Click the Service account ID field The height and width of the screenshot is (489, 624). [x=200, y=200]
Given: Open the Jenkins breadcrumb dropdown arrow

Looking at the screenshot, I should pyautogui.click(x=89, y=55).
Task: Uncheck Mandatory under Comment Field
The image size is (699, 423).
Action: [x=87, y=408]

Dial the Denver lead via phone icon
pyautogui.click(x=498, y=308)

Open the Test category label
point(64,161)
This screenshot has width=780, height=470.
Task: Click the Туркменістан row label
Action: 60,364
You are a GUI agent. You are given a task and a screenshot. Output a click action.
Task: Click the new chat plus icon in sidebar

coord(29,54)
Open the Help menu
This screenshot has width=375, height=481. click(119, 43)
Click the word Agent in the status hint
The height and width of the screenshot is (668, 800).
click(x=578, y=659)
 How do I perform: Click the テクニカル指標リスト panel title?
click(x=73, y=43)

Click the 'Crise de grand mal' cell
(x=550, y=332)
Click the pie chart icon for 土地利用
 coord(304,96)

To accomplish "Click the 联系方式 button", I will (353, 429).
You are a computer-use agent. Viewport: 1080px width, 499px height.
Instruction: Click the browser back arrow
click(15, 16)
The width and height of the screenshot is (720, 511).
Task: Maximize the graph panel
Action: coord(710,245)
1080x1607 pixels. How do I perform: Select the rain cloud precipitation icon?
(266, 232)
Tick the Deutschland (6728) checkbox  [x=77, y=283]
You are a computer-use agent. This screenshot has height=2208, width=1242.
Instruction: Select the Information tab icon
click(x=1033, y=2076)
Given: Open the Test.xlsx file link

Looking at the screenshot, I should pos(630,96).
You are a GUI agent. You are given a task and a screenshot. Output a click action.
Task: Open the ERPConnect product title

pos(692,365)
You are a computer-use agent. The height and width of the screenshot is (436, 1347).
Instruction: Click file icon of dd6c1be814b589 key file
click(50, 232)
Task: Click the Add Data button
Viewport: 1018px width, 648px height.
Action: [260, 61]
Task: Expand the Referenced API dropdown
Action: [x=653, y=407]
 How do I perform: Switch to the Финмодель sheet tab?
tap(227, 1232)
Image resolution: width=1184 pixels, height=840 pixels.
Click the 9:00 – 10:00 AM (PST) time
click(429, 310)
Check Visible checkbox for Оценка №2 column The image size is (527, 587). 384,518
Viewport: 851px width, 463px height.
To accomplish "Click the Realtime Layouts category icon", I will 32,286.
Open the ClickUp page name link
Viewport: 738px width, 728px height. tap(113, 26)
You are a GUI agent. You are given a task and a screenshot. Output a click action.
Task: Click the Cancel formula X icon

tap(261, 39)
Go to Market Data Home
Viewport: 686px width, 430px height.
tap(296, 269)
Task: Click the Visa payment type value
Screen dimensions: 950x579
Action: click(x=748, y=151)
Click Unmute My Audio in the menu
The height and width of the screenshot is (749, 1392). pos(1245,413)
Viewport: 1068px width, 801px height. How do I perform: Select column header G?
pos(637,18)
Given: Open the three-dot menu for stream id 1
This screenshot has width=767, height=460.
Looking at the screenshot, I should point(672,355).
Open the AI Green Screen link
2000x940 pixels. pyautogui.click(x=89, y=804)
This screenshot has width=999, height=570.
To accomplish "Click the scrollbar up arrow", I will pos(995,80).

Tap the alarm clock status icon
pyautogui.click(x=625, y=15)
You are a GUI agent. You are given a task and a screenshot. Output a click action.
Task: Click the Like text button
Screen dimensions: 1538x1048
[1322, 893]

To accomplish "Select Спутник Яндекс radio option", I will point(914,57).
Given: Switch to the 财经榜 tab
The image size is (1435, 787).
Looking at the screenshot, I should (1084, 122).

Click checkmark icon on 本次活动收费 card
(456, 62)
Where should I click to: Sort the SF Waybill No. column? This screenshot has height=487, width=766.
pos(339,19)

• _TRY IT_: For this exercise, retype each entry from above exactly as it stands.

• _ANSWER FOR THE TASK_:
Click the Service account ID field The height and width of the screenshot is (489, 624). [x=200, y=200]
Given: Open the Jenkins breadcrumb dropdown arrow

Looking at the screenshot, I should pyautogui.click(x=89, y=55).
Task: Uncheck Mandatory under Comment Field
The image size is (699, 423).
Action: [x=87, y=408]

Dial the Denver lead via phone icon
pyautogui.click(x=498, y=308)

Open the Test category label
point(64,161)
This screenshot has width=780, height=470.
Task: Click the Туркменістан row label
Action: 60,364
You are a GUI agent. You are given a task and a screenshot. Output a click action.
Task: Click the new chat plus icon in sidebar

coord(29,54)
Open the Help menu
This screenshot has width=375, height=481. click(119, 43)
Click the word Agent in the status hint
The height and width of the screenshot is (668, 800).
click(x=578, y=659)
 How do I perform: Click the テクニカル指標リスト panel title?
click(x=73, y=43)

Click the 'Crise de grand mal' cell
(x=550, y=332)
Click the pie chart icon for 土地利用
 coord(304,96)

To accomplish "Click the 联系方式 button", I will (353, 429).
You are a computer-use agent. Viewport: 1080px width, 499px height.
Instruction: Click the browser back arrow
click(15, 16)
The width and height of the screenshot is (720, 511).
Task: Maximize the graph panel
Action: coord(710,245)
1080x1607 pixels. How do I perform: Select the rain cloud precipitation icon?
(266, 232)
Tick the Deutschland (6728) checkbox  [x=77, y=283]
You are a computer-use agent. This screenshot has height=2208, width=1242.
Instruction: Select the Information tab icon
click(x=1033, y=2076)
Given: Open the Test.xlsx file link

Looking at the screenshot, I should pos(630,96).
You are a GUI agent. You are given a task and a screenshot. Output a click action.
Task: Open the ERPConnect product title

pos(692,365)
You are a computer-use agent. The height and width of the screenshot is (436, 1347).
Instruction: Click file icon of dd6c1be814b589 key file
click(50, 232)
Task: Click the Add Data button
Viewport: 1018px width, 648px height.
Action: [260, 61]
Task: Expand the Referenced API dropdown
Action: [x=653, y=407]
 How do I perform: Switch to the Финмодель sheet tab?
tap(227, 1232)
Image resolution: width=1184 pixels, height=840 pixels.
Click the 9:00 – 10:00 AM (PST) time
click(429, 310)
Check Visible checkbox for Оценка №2 column The image size is (527, 587). 384,518
Viewport: 851px width, 463px height.
To accomplish "Click the Realtime Layouts category icon", I will 32,286.
Open the ClickUp page name link
Viewport: 738px width, 728px height. tap(113, 26)
You are a GUI agent. You are given a task and a screenshot. Output a click action.
Task: Click the Cancel formula X icon

tap(261, 39)
Go to Market Data Home
Viewport: 686px width, 430px height.
tap(296, 269)
Task: Click the Visa payment type value
Screen dimensions: 950x579
Action: click(x=748, y=151)
Click Unmute My Audio in the menu
The height and width of the screenshot is (749, 1392). pos(1245,413)
Viewport: 1068px width, 801px height. How do I perform: Select column header G?
pos(637,18)
Given: Open the three-dot menu for stream id 1
This screenshot has width=767, height=460.
Looking at the screenshot, I should point(672,355).
Open the AI Green Screen link
2000x940 pixels. pyautogui.click(x=89, y=804)
This screenshot has width=999, height=570.
To accomplish "Click the scrollbar up arrow", I will pos(995,80).

Tap the alarm clock status icon
pyautogui.click(x=625, y=15)
You are a GUI agent. You are given a task and a screenshot. Output a click action.
Task: Click the Like text button
Screen dimensions: 1538x1048
[1322, 893]

To accomplish "Select Спутник Яндекс radio option", I will point(914,57).
Given: Switch to the 财经榜 tab
The image size is (1435, 787).
Looking at the screenshot, I should (1084, 122).

Click checkmark icon on 本次活动收费 card
(456, 62)
Where should I click to: Sort the SF Waybill No. column? This screenshot has height=487, width=766.
pos(339,19)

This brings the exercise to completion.